This is why I prefer thinking about root solutions rather than root causes. The answer to the question “how can we make sure something like this cannot happen again?” (for a reasonably wide definition of this). The nice thing is that there are usually many right answers, all of which can be implemented, while when looking for root causes there may not actually be one.
A good example was the AWS S3 outage that occurred when a single engineer mistyped a command[0]. While the outage wouldn't have occurred had an engineer not mistyped a command, that conclusion still would have missed the issue that the system should have some level of resiliency against simple typos - in their case, checking that actions that wouldn't take subsystems below their minimum required capacity.
Systems should still be able to be taken offline, though, even if that means failure.
For example, let’s say you have a service that uses another service that raised its cost from free to $100/hour and you call it 1000 times per hour.
Even though you may not have a fallback, and your service may fail, you need to be able to disable it.
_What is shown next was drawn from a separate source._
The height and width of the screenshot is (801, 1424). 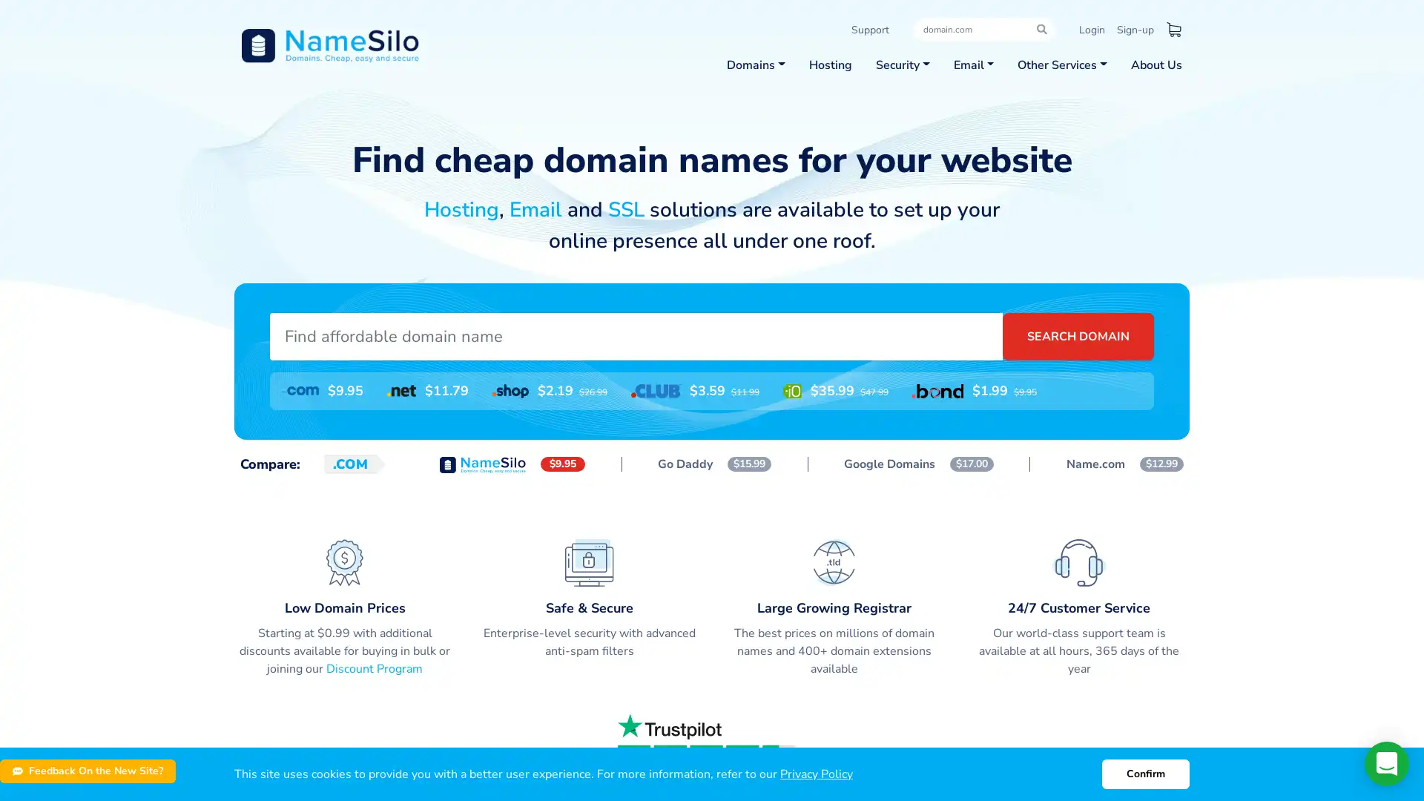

In this case, an admin is unavailable and the only recourse would be to lower the capacity to 0, since you have that control.
That doesn’t negate the benefit of validation, but don’t be too heavy-handed with validation, just as a reaction to failure without fully thinking it through.
Ideally a destructive command shouldn't be accidently triggerable. At the very least it should require some positive confirmation. Alternatively, a series of actions could be required, such as changing the capacity (which should be the comqmnd where the double checks and positive confirmations happen in my opinion) followed by changing the services usage.
The root cause was the deregulation in the 90s and the removal of the Glass-Steagall act.
Complex systems are also simple systems when viewed as a black box from the out side. A lion always eats a gazelle given a chance and a bank always explodes if not regulated to within an inch of its life.
That people like to pretend internal complexity matches external complexity is a very odd mental quirk. It is false in both directions of implication. Conway's game of life is as simple a game as you can get yet it has the most complex behavior possible.
Thank you for making this point. The idea that it was an unpredictable failure mode of a complex system, rather than predictable exploitation of a system where safeguards against exploitation were deliberately removed as "inefficient," is exactly what will ensure a repeat in the future.
> But what about a case where someone 3 or 4 car lengths ahead makes a quick lane change and an accident occurs behind them?
You'd have to be going extremely slowly for 3 or 4 car lengths to be a safe following distance. On a typical 60-70mph freeway you should have a gap of at least 15-20 car lengths, and then accidents like that will happen only when other factors are at play (and if those factors are predictable like water on the road then your distance/speed should be adjusted accordingly).
While I think that example was bad, your point about there existing accidents without single points of blame is still valid.
That makes sense. To be fair I shouldn't have been so hasty anyway; with your example of a lane change, even if you can control your following distance it's hard to also keep people from other lanes cutting in too closely.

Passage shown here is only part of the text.